Required work: Please swap "Viewport" for "Display" in the listing, from its first line through the line holding "will click(462, 501).", inclusive. Keep everything else unchanged.

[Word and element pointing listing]
>>>>

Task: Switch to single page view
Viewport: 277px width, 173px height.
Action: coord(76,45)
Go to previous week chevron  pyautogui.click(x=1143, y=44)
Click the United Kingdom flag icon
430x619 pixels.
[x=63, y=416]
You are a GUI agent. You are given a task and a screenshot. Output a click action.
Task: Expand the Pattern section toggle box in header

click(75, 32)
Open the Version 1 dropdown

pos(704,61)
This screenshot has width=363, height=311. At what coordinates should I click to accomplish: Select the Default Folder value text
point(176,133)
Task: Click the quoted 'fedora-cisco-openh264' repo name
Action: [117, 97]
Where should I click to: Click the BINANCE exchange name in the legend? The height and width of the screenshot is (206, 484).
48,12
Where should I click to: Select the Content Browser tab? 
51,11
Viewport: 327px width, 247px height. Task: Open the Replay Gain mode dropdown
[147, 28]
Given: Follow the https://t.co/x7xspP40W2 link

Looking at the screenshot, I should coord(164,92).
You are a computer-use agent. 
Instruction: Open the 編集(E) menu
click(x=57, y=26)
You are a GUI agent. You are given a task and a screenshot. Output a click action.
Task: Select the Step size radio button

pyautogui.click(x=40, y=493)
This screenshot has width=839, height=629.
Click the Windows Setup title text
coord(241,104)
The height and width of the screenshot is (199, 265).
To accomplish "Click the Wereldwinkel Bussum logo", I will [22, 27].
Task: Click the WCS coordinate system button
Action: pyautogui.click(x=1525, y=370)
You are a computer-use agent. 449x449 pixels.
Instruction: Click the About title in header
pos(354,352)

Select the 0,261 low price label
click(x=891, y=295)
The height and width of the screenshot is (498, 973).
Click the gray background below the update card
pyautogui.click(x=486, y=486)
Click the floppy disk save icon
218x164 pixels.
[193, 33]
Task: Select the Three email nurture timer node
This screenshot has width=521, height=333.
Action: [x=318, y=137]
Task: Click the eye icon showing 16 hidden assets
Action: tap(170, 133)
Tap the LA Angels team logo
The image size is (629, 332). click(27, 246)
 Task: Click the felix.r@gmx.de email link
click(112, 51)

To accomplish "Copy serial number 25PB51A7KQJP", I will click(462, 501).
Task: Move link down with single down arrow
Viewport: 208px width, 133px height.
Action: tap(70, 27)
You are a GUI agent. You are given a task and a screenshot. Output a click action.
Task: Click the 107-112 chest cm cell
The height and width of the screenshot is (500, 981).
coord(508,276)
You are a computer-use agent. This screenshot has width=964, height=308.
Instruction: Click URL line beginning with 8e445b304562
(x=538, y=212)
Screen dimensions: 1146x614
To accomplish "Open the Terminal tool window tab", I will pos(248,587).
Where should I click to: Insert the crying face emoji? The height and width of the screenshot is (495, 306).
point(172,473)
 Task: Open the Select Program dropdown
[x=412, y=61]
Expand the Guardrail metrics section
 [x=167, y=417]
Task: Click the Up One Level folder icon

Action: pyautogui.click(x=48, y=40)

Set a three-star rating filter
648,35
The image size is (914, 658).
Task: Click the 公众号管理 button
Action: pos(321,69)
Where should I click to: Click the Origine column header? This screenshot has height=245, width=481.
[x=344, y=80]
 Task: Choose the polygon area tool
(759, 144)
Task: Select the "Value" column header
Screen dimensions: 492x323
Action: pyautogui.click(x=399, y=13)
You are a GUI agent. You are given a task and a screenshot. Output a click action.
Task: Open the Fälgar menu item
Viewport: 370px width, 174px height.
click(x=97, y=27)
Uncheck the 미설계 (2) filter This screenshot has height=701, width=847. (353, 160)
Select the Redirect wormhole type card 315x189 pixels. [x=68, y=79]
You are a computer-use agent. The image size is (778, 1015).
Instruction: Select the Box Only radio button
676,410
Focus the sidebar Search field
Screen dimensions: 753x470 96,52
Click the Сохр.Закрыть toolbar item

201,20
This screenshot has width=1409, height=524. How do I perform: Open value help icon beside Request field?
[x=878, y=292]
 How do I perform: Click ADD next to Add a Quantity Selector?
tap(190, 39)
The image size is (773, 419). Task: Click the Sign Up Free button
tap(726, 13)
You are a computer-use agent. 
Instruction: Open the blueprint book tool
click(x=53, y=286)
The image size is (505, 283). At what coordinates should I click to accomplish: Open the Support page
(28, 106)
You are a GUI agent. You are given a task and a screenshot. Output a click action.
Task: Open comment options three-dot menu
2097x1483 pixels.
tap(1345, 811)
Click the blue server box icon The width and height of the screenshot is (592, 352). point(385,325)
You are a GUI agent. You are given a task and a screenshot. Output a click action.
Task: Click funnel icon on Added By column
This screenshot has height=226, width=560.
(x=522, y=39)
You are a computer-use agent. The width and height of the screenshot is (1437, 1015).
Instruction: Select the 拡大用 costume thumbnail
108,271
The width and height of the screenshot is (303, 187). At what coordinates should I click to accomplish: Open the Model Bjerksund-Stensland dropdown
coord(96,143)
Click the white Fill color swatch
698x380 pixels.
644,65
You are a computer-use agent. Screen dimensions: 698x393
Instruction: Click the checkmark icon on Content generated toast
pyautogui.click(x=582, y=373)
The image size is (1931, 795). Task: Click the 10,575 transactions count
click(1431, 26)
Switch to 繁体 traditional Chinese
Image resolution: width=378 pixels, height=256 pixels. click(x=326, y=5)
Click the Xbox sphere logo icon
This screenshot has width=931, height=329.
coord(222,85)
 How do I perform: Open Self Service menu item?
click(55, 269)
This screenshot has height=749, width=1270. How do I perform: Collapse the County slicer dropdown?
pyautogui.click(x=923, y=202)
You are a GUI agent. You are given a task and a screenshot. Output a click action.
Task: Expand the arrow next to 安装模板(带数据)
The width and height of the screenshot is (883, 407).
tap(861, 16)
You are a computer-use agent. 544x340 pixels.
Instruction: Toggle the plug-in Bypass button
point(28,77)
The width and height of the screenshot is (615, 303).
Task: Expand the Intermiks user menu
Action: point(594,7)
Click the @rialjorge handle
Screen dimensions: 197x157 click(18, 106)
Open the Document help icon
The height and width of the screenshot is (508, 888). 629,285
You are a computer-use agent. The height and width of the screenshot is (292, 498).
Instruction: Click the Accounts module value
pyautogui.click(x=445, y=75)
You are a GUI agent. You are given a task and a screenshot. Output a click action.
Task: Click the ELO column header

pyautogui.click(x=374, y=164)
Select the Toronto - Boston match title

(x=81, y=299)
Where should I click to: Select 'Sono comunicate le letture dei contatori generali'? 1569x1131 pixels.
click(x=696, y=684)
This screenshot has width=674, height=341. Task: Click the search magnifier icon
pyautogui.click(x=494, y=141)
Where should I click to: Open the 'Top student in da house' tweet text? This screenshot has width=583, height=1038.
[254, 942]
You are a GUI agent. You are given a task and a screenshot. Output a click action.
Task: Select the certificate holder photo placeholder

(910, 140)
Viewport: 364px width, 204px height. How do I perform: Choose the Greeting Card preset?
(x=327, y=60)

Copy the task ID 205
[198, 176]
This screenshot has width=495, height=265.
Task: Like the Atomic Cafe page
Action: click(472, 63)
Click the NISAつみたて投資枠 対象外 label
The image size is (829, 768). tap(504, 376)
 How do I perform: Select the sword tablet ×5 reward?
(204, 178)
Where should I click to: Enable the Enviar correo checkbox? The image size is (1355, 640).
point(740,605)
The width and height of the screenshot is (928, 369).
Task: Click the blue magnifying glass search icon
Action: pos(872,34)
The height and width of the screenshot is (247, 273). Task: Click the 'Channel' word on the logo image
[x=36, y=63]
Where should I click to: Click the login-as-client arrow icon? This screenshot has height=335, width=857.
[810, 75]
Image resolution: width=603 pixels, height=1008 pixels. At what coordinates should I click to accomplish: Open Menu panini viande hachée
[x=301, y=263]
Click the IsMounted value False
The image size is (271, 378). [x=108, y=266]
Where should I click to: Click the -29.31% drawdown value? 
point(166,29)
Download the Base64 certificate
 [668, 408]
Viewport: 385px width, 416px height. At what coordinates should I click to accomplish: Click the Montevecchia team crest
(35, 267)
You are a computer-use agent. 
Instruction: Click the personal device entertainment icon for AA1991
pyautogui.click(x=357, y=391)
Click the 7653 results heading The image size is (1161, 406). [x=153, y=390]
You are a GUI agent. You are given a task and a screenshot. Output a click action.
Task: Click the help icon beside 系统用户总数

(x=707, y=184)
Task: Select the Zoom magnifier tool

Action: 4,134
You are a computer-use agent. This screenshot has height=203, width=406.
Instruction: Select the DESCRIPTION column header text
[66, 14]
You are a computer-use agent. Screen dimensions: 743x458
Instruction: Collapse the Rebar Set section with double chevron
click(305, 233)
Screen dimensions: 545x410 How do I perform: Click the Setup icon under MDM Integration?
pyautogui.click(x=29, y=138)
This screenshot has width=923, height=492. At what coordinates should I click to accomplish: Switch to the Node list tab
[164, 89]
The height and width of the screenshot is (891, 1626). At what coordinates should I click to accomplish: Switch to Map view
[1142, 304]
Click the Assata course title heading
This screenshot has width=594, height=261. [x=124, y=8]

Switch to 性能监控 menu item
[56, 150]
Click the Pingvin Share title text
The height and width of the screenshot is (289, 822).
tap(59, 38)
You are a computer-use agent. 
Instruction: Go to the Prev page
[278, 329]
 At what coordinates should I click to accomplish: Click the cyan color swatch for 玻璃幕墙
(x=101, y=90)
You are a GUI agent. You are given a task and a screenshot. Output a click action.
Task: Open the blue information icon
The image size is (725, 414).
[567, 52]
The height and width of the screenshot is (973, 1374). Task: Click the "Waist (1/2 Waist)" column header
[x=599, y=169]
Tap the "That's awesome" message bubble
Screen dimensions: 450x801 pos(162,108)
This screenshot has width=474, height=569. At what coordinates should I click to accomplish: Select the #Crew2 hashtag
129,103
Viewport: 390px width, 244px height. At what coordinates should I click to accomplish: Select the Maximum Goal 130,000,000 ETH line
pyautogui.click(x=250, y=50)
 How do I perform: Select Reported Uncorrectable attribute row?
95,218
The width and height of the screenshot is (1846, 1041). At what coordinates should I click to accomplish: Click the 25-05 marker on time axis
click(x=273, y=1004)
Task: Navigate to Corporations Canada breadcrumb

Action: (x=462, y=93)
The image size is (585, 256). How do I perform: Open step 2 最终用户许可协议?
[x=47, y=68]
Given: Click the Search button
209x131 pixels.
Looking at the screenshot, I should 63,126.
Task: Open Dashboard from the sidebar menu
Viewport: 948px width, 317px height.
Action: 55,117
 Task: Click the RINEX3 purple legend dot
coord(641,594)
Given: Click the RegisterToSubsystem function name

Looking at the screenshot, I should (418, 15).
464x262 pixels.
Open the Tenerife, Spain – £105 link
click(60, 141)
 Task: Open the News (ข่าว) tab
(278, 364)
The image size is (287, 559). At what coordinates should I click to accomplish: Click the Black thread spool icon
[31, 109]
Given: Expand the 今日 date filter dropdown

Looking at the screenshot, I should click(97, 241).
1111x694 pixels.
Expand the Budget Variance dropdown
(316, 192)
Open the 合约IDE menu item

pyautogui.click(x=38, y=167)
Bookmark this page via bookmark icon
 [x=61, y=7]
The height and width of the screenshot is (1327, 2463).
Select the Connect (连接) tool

<<<<

Final answer:
Task: Switch to single page view
Display: 277px width, 173px height.
Action: coord(76,45)
Go to previous week chevron  pyautogui.click(x=1143, y=44)
Click the United Kingdom flag icon
430x619 pixels.
[x=63, y=416]
You are a GUI agent. You are given a task and a screenshot. Output a click action.
Task: Expand the Pattern section toggle box in header

click(75, 32)
Open the Version 1 dropdown

pos(704,61)
This screenshot has width=363, height=311. At what coordinates should I click to accomplish: Select the Default Folder value text
point(176,133)
Task: Click the quoted 'fedora-cisco-openh264' repo name
Action: [117, 97]
Where should I click to: Click the BINANCE exchange name in the legend? The height and width of the screenshot is (206, 484).
48,12
Where should I click to: Select the Content Browser tab? 
51,11
Display: 327px width, 247px height. Task: Open the Replay Gain mode dropdown
[147, 28]
Given: Follow the https://t.co/x7xspP40W2 link

Looking at the screenshot, I should coord(164,92).
You are a computer-use agent. 
Instruction: Open the 編集(E) menu
click(x=57, y=26)
You are a GUI agent. You are given a task and a screenshot. Output a click action.
Task: Select the Step size radio button

pyautogui.click(x=40, y=493)
This screenshot has width=839, height=629.
Click the Windows Setup title text
coord(241,104)
The height and width of the screenshot is (199, 265).
To accomplish "Click the Wereldwinkel Bussum logo", I will [22, 27].
Task: Click the WCS coordinate system button
Action: pyautogui.click(x=1525, y=370)
You are a computer-use agent. 449x449 pixels.
Instruction: Click the About title in header
pos(354,352)

Select the 0,261 low price label
click(x=891, y=295)
The height and width of the screenshot is (498, 973).
Click the gray background below the update card
pyautogui.click(x=486, y=486)
Click the floppy disk save icon
218x164 pixels.
[193, 33]
Task: Select the Three email nurture timer node
This screenshot has width=521, height=333.
Action: [x=318, y=137]
Task: Click the eye icon showing 16 hidden assets
Action: tap(170, 133)
Tap the LA Angels team logo
The image size is (629, 332). click(27, 246)
 Task: Click the felix.r@gmx.de email link
click(112, 51)

To accomplish "Copy serial number 25PB51A7KQJP", I will click(462, 501).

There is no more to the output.